Which brings me back to the problem with focusing just on the horse race, and trying to say which candidate in the GOP field is a “Tea Party candidate” versus an “establishment candidate.” There are some differences, to be sure. But all of these candidates have had to pledge fealty to major grassroots and elite Tea Party priorities. And whichever one of them takes the GOP nomination in the end will get the support of virtually all Tea Party voters and funders for the main event: the fight to boot Barack Obama from office in November 2012.

I am not at all sure the Tea Party-infused GOP will triumph in 2012. The upcoming election will feature about three out of every five eligible voters going to the polls, rather than just two out of five as in 2010 — and the larger electorate will be younger, more racially diverse, and less tilted toward Republicans.

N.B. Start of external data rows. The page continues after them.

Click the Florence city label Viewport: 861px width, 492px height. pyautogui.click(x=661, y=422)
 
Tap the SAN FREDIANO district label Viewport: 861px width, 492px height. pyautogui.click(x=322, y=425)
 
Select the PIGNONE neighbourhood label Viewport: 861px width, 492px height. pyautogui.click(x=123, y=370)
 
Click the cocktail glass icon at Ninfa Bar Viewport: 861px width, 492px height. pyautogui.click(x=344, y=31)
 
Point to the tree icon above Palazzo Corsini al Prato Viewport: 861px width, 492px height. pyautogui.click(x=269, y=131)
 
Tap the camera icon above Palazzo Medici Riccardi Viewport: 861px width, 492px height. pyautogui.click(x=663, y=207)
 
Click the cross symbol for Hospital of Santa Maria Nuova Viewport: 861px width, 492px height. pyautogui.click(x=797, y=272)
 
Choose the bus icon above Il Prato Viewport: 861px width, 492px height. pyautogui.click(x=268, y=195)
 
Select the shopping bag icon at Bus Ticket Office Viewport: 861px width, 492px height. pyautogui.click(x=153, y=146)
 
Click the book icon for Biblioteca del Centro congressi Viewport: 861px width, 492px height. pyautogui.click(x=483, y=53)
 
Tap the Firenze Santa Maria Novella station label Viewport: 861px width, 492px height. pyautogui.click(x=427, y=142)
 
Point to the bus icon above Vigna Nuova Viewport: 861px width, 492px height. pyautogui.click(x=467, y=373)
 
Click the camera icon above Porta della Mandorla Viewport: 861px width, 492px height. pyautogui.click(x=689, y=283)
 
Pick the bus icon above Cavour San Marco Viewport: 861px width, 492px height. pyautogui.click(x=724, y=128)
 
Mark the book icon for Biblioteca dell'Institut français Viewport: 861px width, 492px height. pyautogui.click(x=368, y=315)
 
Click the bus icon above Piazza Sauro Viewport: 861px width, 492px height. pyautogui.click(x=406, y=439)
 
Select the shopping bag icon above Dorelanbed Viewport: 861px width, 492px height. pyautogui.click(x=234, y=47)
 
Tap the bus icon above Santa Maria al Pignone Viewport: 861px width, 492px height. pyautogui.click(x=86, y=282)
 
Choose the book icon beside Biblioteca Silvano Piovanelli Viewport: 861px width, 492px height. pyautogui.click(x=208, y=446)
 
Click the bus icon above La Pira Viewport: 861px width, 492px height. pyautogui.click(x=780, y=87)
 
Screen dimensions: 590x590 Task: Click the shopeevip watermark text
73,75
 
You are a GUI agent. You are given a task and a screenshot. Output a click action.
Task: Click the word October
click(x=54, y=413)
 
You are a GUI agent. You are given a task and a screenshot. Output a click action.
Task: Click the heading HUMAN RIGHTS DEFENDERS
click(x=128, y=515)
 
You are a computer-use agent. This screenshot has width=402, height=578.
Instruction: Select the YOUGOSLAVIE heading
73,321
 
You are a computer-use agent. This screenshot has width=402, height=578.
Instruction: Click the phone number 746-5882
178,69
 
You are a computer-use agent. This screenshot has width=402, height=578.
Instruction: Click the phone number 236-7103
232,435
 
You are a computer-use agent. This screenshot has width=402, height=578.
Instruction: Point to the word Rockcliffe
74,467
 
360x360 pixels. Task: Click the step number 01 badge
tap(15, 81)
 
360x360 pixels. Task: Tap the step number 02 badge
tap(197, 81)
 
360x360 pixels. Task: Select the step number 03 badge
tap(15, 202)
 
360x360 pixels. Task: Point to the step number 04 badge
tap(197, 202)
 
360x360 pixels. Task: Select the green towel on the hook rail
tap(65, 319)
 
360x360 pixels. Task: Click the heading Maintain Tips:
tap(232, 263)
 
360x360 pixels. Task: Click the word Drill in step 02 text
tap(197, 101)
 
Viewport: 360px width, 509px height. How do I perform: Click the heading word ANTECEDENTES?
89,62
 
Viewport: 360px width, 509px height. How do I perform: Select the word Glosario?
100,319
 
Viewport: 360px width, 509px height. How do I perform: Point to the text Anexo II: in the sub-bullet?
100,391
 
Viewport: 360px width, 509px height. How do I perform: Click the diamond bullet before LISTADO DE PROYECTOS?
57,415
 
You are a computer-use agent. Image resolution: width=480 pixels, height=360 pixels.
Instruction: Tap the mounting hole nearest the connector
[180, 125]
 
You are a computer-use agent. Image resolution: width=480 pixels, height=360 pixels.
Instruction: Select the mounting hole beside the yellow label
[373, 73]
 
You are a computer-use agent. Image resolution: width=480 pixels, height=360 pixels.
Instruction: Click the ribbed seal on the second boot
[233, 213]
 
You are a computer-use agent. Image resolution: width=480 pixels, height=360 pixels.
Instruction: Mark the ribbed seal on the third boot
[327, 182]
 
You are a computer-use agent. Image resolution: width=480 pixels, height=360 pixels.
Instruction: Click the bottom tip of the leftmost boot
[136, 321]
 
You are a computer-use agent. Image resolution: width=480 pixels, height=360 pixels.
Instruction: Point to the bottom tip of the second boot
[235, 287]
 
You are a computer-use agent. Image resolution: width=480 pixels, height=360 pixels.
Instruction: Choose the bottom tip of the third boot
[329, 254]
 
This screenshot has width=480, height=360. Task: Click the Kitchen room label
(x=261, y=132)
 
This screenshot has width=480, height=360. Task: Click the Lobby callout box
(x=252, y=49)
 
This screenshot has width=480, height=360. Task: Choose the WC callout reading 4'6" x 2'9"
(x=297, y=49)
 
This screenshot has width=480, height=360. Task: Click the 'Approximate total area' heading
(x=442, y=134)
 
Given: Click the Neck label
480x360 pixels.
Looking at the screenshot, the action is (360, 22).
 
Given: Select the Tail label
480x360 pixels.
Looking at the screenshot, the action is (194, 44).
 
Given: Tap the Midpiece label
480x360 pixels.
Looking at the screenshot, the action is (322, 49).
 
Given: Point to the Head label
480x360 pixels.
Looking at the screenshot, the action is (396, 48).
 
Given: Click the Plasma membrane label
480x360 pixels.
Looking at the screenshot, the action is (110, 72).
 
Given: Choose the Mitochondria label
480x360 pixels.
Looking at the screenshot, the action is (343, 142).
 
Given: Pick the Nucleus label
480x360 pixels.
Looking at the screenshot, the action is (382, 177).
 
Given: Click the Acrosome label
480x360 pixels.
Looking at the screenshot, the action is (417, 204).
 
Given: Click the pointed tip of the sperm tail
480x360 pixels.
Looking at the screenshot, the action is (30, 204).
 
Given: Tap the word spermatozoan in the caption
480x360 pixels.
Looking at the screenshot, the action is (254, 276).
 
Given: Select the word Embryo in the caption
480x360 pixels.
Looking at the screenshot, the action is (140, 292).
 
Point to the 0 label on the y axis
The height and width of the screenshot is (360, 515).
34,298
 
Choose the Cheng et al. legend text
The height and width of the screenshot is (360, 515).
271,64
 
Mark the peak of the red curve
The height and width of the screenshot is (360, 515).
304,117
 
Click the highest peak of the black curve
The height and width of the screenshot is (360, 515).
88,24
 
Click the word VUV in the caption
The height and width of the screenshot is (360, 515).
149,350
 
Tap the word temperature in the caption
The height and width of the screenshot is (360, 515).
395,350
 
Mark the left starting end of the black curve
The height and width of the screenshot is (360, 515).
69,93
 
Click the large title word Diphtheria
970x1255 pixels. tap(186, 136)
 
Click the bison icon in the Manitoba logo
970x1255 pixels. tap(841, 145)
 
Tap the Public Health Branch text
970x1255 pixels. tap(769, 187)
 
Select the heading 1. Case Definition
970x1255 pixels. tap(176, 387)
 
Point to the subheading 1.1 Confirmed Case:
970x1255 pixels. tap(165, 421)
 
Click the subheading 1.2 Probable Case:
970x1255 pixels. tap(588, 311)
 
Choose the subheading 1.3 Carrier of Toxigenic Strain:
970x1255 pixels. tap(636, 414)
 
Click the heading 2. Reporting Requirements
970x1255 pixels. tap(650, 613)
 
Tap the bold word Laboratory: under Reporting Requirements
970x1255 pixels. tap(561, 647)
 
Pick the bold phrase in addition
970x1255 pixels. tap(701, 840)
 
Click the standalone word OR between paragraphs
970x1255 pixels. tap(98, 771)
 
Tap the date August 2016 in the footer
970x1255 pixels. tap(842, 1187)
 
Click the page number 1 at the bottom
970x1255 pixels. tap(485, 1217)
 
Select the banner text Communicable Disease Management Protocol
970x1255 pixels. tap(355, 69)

In this larger electorate, the Tea Party and its priorities will have less sway. And the bloodletting among Republicans competing for Tea Party approval in the Republican primaries this spring will leave the eventual winner less appealing to other American voters. Still, in a general election unpredictable crises or events can tip the majority. If the economy takes a nosedive, or if a foreign crisis can be blamed on President Obama, a Republican could very well win in November, even if things look messy in the GOP right now.

Should a Republican President move into the White House in 2013, he will probably be backed by GOP majorities in the House and Senate that will send radical bills to his desk within weeks. He will carry through many Tea Party priorities, even generally unpopular ones. Ultra-conservative voters and funders — called the “Tea Party” for now, but perhaps operating under different labels later — have had a powerful impact through the Republican Party; and they will continue to push from the right and threaten primary challenges for years to come. The Republican Party is radicalized, and that is not likely to change in the foreseeable future. Republican officeholders will be pledged to follow rightward priorities — and aroused activists and funders will hold their feet to the fire.